Work to do:
- 1) According to the friend words homework, which letters are allowed to differ between two words that are friends?
- 2) Pick up the friend words homework after its final line and write the part that follows.

Supplied passage:
# # # #
SD 212 Spring 2024 / Homeworks


hw24: Friend words

  • Due before the beginning of class on Wednesday, March 27

The Data

Download this list of 10,000 common English words, or type the following in your terminal to get it directly:

wget "https://roche.work/212/hw/parallel/10k-words.txt"

(source)

Starter code

This program looks through that list of words and prints out all pairs of words that are “friends”, meaning that the two words are exactly the same except for their 2nd and 6th letters. For example, “mAssiVe” and “mIssiLe” are friends.

import re

# Read in words from file into a single list
words = [line.strip() for line in open('10k-words.txt')]
assert len(words) == 10000

def friends(word1, word2):
    """Determines if the two strings are the same except for index 1 and 5.
    For example, 'massive' and 'missile'.
    """
    if len(word1) < 6:
        return False
    pattern = f"^{word1[:1]}[^{word1[1]}]{word1[2:5]}[^{word1[5]}]{word1[6:]}$"
    return re.match(pattern, word2)

def check_words(start_index, end_index):
    """Finds friend words for all words in the given index range."""
    for i in range(start_index, end_index):
        for j in range(i+1, len(words)):
            if friends(words[i], words[j]):
                print(words[i], words[j])
# # # #
Data block:
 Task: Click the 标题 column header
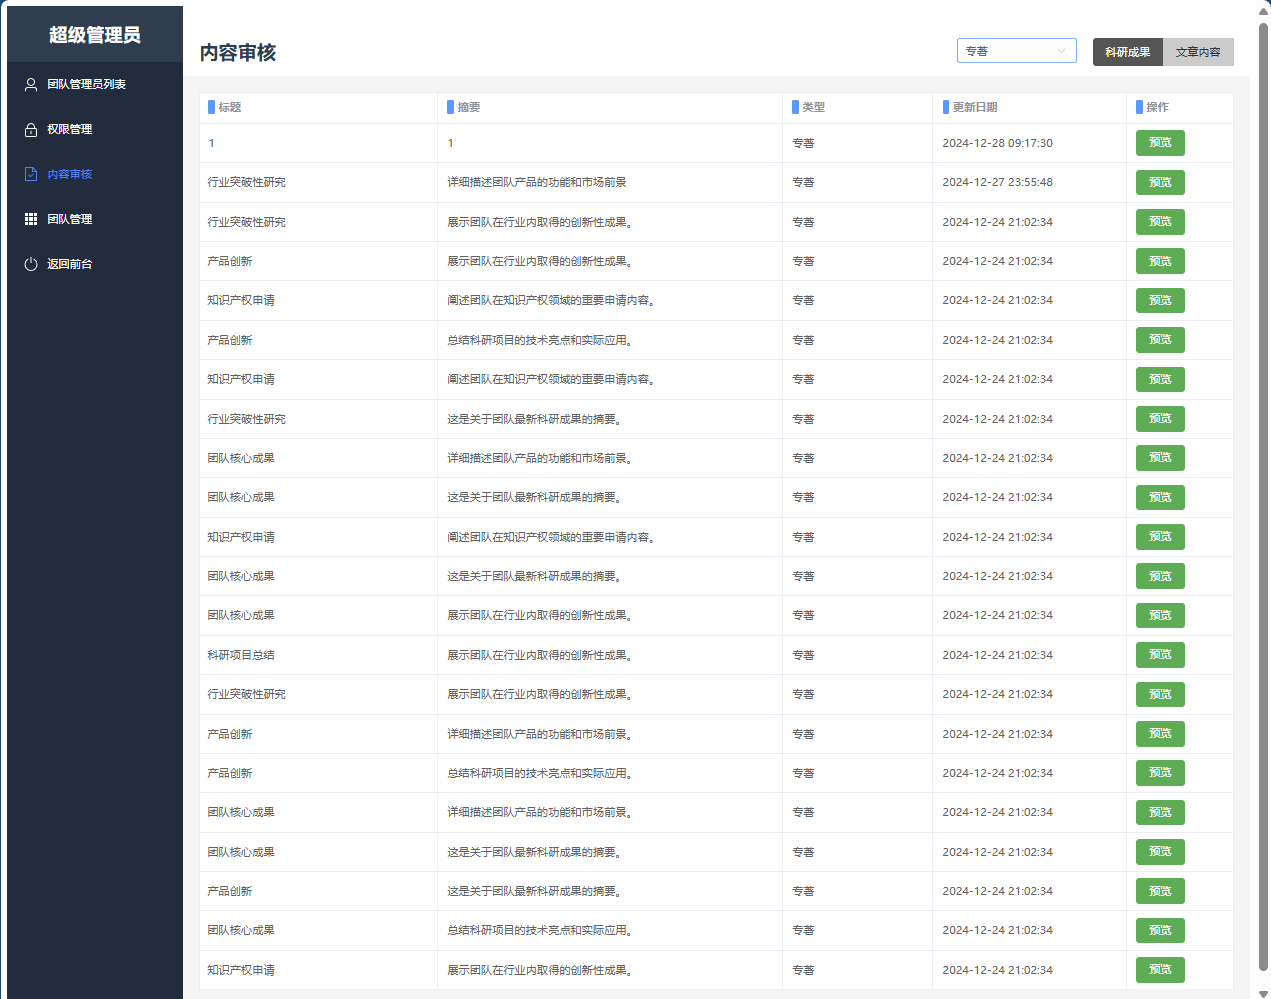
# # # #
Exercise answers:
- 1) Only their 2nd and 6th letters; the two words are otherwise exactly the same.

- 2)
if __name__ == '__main__':
    # There are 10000 words in the list, so this function call gets them all
    check_words(0, 10000)

    print("all friends found")

You should copy-paste this code into a new file friends.py, or run this command to download it directly:

wget "https://roche.work/212/hw/parallel/friends.py"

Your task

If you run friends.py as-is, it works correctly to find all friend words, but takes a little while, probably about 30 seconds to 1 minute.

Improve the code so that it uses Python multiprocessing and 5 parallel calls to check_words so that it gets all the same results (maybe in a different order), but runs faster.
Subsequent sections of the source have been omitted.